Speakers: Frank Draper and Clare Garvie
Friday, June 9, 2017 - Digital Evidence 
8:00 am Breakfast 
8:30 - 9:45  A Digital Primer: Defense Strategies for Navigating the Digital World
This session will provide an overview of the challenges facing criminal defense attorneys with digital forensics. From terabyte hard drives, encryption, the cloud, and social media, we will discuss the frequent forms of digital data being utilized in criminal cases (both content and metadata). We will discuss what tools you can use to view, search and analyze digital information, and considerations for when and if you get outside assistance.
Speakers: Sean Broderick, John Ellis and Kevin DeLong
9:45 - 10:45 Location, Location, Location: Tracking of Location through Phone Information
Ninety-two percent of adults have a cell phone—which are constantly keeping track of its location. There are three primary sources of location data: the phone, applications, and the phone company records. This presentation focuses on how this data is stored, retrieved and how to use it in representing your client.
Speakers: Sean Broderick, John Ellis and Kevin DeLong
10:45 - 11:00 Break 
11:00 - 12:00 4th Amendment Search and Seizure Law 
In Riley v. California, the Supreme Court unanimously answered the question of what police must do before searching a cell phone seized incident to an arrest - “get a warrant.” Now post-Riley, this session will discuss implications of the U.S. v. Jones and Riley decisions, the status of the Fourth Amendment case law in federal and state courts, and potential strategic litigation to consider when addressing digital technology that might be present in your case.
Speakers: Frank Draper, Alice Fontier and Ellen Leonida
12:00 - 1:00 Lunch 
1:00 - 2:00 Social Media 
Today, most of us have joined at least one social media site. Whether it is making "friends" on Facebook or tweeting complete strangers on Twitter, social media is an integral part of many people’s lives, including witnesses, jurors, judges and prosecutors in your case. This presentation will 1) describe the potential information that may be available through social network websites, 2) walk you through how to obtain and present that information, and 3) discuss the ethical rules and laws that must be followed while conducting these investigations.
Speakers: Sean Broderick and John Ellis
2:00 - 2:15 Break 
2:15 - 3:15 Hands-on Mobile Forensics 
Cellebrite is one of the leading forensic tools used by law enforcement to capture data from a cell phone.
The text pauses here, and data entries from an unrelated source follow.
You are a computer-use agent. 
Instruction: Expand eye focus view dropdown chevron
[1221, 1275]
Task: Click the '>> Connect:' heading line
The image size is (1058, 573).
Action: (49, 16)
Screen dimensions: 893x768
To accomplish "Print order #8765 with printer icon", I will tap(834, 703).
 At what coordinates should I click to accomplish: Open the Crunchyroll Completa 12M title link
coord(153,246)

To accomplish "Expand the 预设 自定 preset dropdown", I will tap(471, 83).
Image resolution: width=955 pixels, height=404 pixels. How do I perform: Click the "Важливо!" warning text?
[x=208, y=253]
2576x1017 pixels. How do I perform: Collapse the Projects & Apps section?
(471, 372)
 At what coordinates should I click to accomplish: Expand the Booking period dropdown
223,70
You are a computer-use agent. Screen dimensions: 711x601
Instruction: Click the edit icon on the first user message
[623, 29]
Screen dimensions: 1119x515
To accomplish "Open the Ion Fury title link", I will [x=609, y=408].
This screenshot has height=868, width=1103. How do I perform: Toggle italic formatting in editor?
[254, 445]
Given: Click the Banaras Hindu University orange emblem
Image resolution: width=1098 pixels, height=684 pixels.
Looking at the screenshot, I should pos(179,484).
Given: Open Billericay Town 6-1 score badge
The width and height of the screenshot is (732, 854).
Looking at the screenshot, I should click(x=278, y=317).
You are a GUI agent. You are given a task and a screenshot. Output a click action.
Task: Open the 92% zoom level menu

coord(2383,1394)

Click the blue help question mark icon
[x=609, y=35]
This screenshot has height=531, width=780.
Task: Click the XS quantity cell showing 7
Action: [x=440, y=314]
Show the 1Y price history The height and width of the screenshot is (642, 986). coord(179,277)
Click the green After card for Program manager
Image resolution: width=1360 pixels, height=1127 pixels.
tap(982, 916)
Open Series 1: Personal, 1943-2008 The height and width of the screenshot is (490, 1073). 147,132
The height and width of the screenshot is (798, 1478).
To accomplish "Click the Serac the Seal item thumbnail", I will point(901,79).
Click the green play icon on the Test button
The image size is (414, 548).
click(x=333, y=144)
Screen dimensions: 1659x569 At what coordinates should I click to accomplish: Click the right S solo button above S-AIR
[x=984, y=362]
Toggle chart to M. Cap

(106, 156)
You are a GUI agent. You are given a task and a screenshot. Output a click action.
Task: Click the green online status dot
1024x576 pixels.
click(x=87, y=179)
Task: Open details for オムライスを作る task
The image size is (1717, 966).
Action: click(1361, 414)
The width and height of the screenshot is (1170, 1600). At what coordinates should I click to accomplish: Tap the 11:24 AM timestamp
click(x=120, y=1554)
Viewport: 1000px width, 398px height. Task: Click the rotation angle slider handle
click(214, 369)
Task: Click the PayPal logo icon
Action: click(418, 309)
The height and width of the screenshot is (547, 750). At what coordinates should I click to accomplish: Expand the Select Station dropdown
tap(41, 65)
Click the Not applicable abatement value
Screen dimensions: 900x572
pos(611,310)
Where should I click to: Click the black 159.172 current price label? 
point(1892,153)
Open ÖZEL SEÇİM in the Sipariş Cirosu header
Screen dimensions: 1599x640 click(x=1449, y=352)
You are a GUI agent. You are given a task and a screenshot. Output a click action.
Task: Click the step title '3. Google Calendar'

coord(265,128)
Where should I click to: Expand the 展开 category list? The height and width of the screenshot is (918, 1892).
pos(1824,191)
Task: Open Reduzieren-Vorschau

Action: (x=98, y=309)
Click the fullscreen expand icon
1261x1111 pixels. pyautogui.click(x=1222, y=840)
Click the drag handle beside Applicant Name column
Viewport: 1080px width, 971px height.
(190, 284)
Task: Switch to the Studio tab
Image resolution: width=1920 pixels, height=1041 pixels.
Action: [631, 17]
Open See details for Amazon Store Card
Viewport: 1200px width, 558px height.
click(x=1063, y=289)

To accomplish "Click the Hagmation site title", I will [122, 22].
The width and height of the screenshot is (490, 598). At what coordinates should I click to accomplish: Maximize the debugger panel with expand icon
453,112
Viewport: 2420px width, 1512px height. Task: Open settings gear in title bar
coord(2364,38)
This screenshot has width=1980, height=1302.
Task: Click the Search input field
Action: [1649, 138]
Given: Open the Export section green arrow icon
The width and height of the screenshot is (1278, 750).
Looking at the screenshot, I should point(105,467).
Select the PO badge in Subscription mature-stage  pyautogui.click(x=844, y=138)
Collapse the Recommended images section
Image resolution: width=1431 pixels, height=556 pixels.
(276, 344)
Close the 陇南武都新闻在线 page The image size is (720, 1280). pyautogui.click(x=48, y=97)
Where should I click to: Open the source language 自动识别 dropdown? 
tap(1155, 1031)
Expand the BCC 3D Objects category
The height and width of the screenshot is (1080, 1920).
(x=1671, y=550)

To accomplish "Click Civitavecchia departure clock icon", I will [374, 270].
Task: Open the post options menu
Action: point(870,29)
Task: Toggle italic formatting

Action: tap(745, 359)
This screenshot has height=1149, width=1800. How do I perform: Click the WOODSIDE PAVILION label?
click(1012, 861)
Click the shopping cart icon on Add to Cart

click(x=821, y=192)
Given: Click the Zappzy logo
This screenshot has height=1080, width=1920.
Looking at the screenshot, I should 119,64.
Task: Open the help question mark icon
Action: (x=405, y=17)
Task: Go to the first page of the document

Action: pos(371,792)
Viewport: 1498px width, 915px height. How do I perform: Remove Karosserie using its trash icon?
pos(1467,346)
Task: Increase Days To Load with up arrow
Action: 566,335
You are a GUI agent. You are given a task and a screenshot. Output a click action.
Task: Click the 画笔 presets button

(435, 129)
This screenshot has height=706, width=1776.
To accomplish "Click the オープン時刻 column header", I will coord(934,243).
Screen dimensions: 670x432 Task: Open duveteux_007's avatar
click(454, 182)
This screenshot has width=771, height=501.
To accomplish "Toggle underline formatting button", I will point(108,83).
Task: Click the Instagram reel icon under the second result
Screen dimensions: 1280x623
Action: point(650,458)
This session will teach you the basics of how to review and analyze mobile device evidence that has been processed by the government or by an independent forensic examiner. Using a popular free tool (Cellebrite Reader) we will show you how to search, tag and generate reports in a hypothetical case. By doing this hands-on training, attendees will better understand the forensic process that law enforcement uses on phones, know how to request the information in your case, and understand what can be done with this type of data.
Speakers: Sean Broderick, John Ellis and Kevin DeLong
3:15 - 3:30 Break 
3:30 - 4:30 Digital Evidence in Practice: Strategic Litigation Challenges in Digital Evidence - Motions, Strategy, and Cross-Examination of Experts 
You have heard how the government is using digital information to build its case against your client, ranging from computer searches, cell phone records, tracking devices and other surveillance techniques. This session will cover practical suggestions for addressing digital evidence in federal and state cases, litigating pretrial motions, cross-examining experts, and strategic considerations you must consider to best represent your client.